After The Carillion Collpases: Who Is To Blame?

Submitted by Bill Blain of Mint Partners

“Look back at the past and the changing empires that rose and fell, and you can foresee the future….”

Why and How did it happen? And who should we blame?

Welcome to the X-Factor Economy: Carillion, once the darling of infrastructure, is exposed as a debt-addled fraud. Shock! Horror!

Tabloids full of “Carillion executive ate my Hamster” headlines. Brek-Drek morning TV is full of insights: the tragedy of small local suppliers likely to suffer enormous losses as invoices go unpaid, starving schoolkids as their lunches don’t turn up, prisoners running amok because their guards have been sent home. Hospitals half finished, train-tracks un-laid, and a government follolopping around like a fish out the water. (Again.) Even the banks elicit some sympathy for the losses they will suffer.

Someone has to take the blame – and Theresa May’s hapless government is the obvious target.

Whoa. Steady. Step back. What you pay for, you get.

Don’t bleat for the financiers. Carillion has been a massive short across the smart money for ages. Don’t bleat for the banks who are fully provisioned. I do feel a tinge of sympathy for the German investors sold the firms Schulschein private placements.

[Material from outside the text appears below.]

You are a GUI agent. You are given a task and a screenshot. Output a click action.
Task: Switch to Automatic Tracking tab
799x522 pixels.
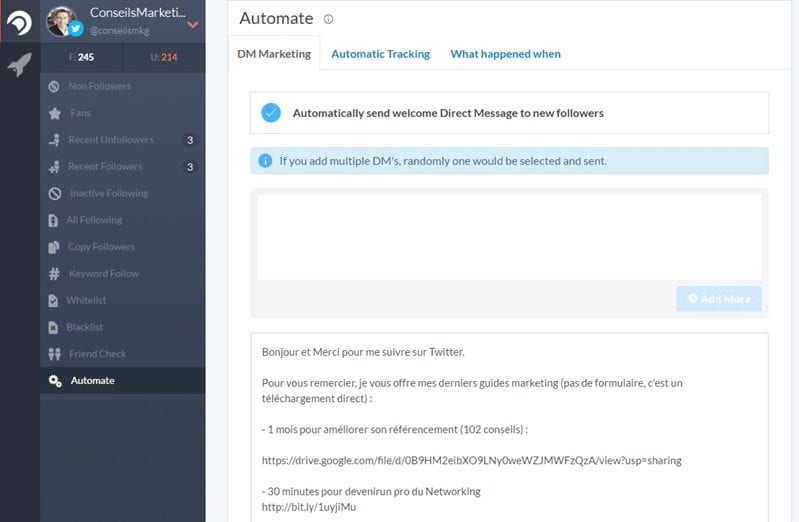point(381,54)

Why did it happen? Over the past 5 years Carillion has taken revenues of some $20 bln from Government contracts. Despite paying its 13 layers of management and sales teams handsome salaries and bonuses, and awarding its owners inflated dividends, the company’s pension fund is left massively underfunded, and the firm was about financially stable as a chocolate teapot. (As bonds yield rise that pension deficit would lessen – but too late for the 20k Carillion employees in the UK who are now consigned to the Government scheme.)

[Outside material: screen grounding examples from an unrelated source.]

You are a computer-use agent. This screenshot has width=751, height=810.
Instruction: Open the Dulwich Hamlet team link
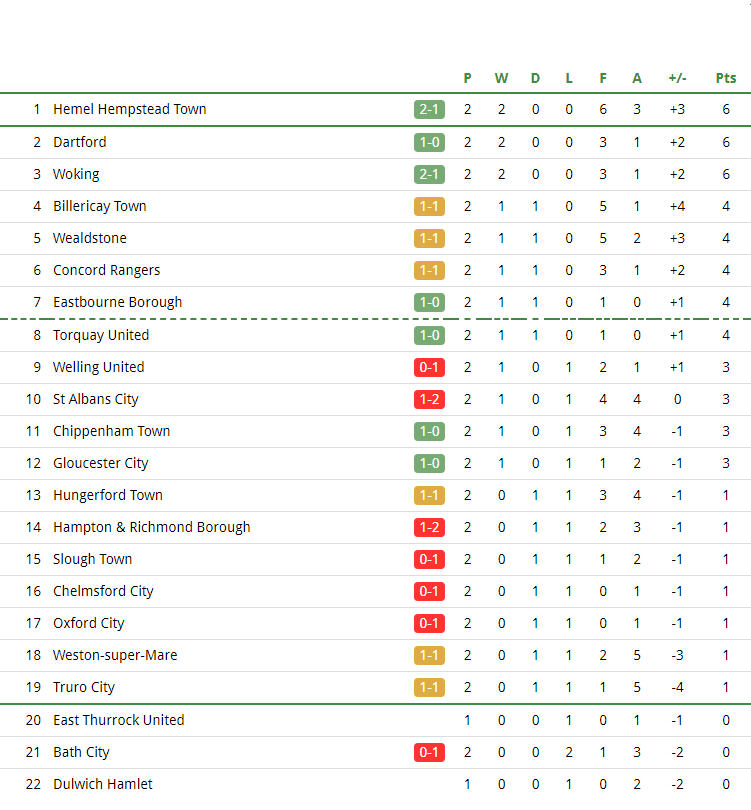103,784
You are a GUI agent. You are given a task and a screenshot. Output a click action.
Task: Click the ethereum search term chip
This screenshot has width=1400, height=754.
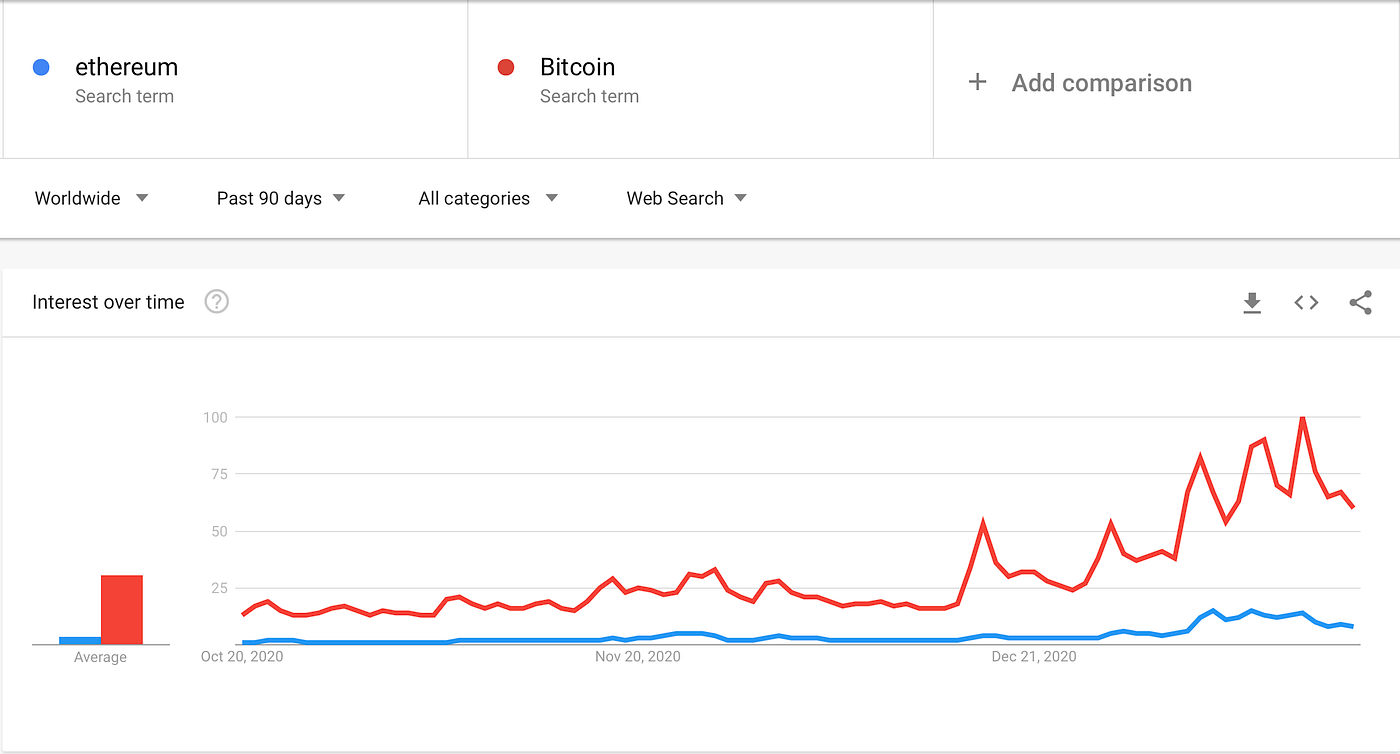(x=126, y=66)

There is a great quote from Julian Assange, that well known Ecuadorian, on corporate collapse: “When Enron collapsed, through court processes thousands and thousands of internal emails came our, and it provided a window into how the whole company was managed. It was all the little decisions that supported such flagrant violations.” I can’t wait to learn how Carillion won its business….

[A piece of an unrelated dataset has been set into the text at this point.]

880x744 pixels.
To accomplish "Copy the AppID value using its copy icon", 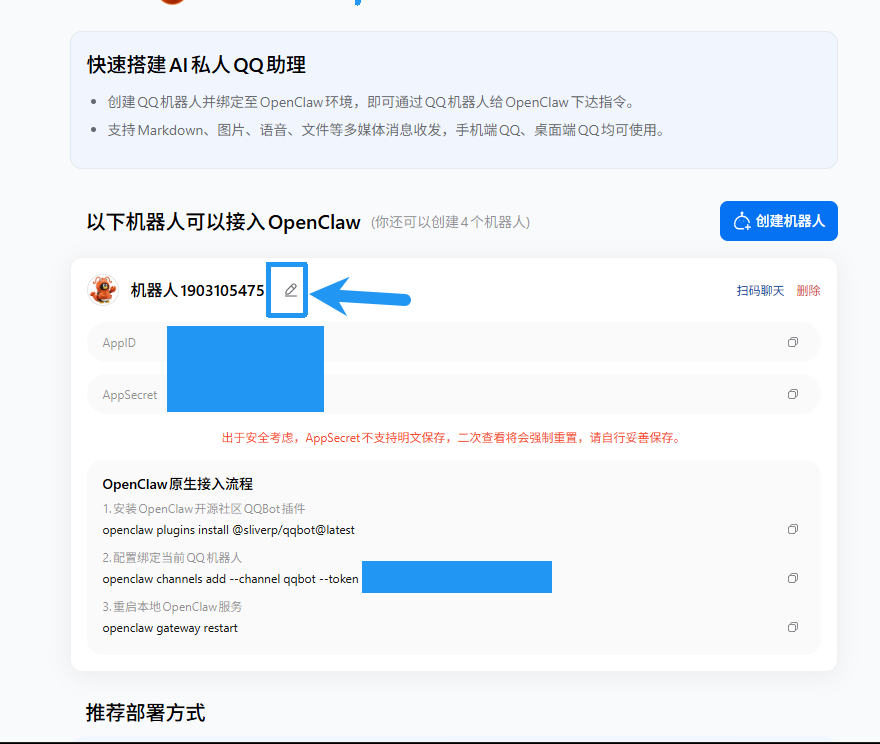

And, government knew all about what was happening. They were collectively complicit – but were happy because Carillion apparently delivered Rolls Royces at Mini prices. Government ministers could happily preside over the ribbon-opening of a new hospital pontificating platitudes about value-for-money, budget responsibility, and value for tax-payers. Utter b*ll*x.

Despite watching the company gorge and fatten from the contract trough, and stumble into increasing debt, the government continued to award them contracts. Outsourcing became a mantra of government efficiency. Carillion embraced the need. It ate itself on increasingly less lucrative contracts and increasing debt.

Of course, you could blame the civil servants who approved the contracts. Civil servants on massive pension guarantees (paid by our taxes) were quite happy to do their job – which was awarding contracts to the cheapest bid and going out for regular and expensive dinners with the Carillion bid teams to “review contracts”. Due diligence means cheapest. But, they appear to have paid absolutely no attention to ability of the contractor to actually deliver or opine on its financial prospects.

In this modern World we need know who is responsible.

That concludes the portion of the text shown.